At low speed (below 20 mph), the X3 is powered by electricity discharged from what BMW calls “supercaps” which they insist are not batteries, but what else do you call something that stores electrical power? The supercaps are stored in the doors of the vehicle while the electric motor is placed directly between the gas engine and the transmission.
Restricting low speed automotive power to electricity only greatly reduces the carbon footprint of the vehicle and reduces the gas consumption by up to 20% as it is the stop and go traffic situations that account for the greatest inefficiencies in fuel consumption. Moving to higher speeds over 20 mph, the transition from electric only to dual electric and gas is barely perceptible and you really do need to listen for it.
The X3 hybrid comes with Active Transmission to combine the electric motor with a conventional 6 speed automatic transmission. The hybrid produces 440 lb/ft torque and of this, 295 lb/ft is produced from the 80 horsepower electric motor.
The technology has been engineered to be readily adaptable so you can expect to see this engine profile appearing across the BMW range, while GM have launched the Yukon and Tahoe at the SUV markets using the collaborative hybrid engine.

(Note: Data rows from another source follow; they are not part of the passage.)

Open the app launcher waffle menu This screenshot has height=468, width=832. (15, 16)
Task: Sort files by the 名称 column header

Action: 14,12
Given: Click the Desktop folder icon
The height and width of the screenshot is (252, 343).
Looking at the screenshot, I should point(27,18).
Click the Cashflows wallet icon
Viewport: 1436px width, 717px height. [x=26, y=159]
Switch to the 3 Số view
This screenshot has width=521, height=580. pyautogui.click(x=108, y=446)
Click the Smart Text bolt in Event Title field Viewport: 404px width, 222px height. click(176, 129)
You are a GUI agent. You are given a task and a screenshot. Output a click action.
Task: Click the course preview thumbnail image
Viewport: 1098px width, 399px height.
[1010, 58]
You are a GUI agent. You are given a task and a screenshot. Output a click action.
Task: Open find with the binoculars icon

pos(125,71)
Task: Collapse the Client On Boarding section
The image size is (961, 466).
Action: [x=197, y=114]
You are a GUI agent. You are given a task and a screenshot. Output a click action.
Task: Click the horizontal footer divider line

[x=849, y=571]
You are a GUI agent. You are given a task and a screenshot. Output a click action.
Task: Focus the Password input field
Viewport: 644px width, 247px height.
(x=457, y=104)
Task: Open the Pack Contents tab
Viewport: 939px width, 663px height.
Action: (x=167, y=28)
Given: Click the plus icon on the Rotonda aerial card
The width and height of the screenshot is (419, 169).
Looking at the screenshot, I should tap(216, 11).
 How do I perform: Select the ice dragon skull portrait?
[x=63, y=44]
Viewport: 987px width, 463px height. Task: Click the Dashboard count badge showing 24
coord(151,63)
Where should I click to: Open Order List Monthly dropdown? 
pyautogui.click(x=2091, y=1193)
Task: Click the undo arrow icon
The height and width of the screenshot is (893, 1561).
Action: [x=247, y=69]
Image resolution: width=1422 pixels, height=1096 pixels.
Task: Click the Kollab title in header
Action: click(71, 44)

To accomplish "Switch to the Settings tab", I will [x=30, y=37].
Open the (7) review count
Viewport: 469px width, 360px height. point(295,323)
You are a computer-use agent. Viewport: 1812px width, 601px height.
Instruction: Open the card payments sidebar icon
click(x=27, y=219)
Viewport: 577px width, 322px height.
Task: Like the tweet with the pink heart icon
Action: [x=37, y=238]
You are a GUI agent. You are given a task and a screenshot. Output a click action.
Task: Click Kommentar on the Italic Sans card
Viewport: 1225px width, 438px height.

Safety features that have been incorporated include a redesigned restraint system, seat belts are after all your first defense against injury in an accident. The braking system has been improved with automated brake drying, brake standby and fade compensation.
There is also a brake warning system which alerts other road users to the degree of urgency with which the driver has hit the brakes. Side impact airbags are optional extras for the rear passengers which seems to be a marketing error given that safety conscious families are the prime target market for these vehicles.
Externally the BMW X3 hybrid does not look particularly different from its' non-hybrid variant which is a departure from GM and DCx both of whom have redesigned their front grilles and fascias to deliver the improved airflow required by the electric motor.
BMW seem to be taking the approach that the vehicle should not necessarily stand out as a hybrid and the design is for it's own visual appeal and performance necessity instead of making a statement that it is in fact a hybrid.
It will be interesting to see how the hybrids from GM and BMW perform in the SUV market not only against each other but with the non-hybrid competition in a crowded marketplace.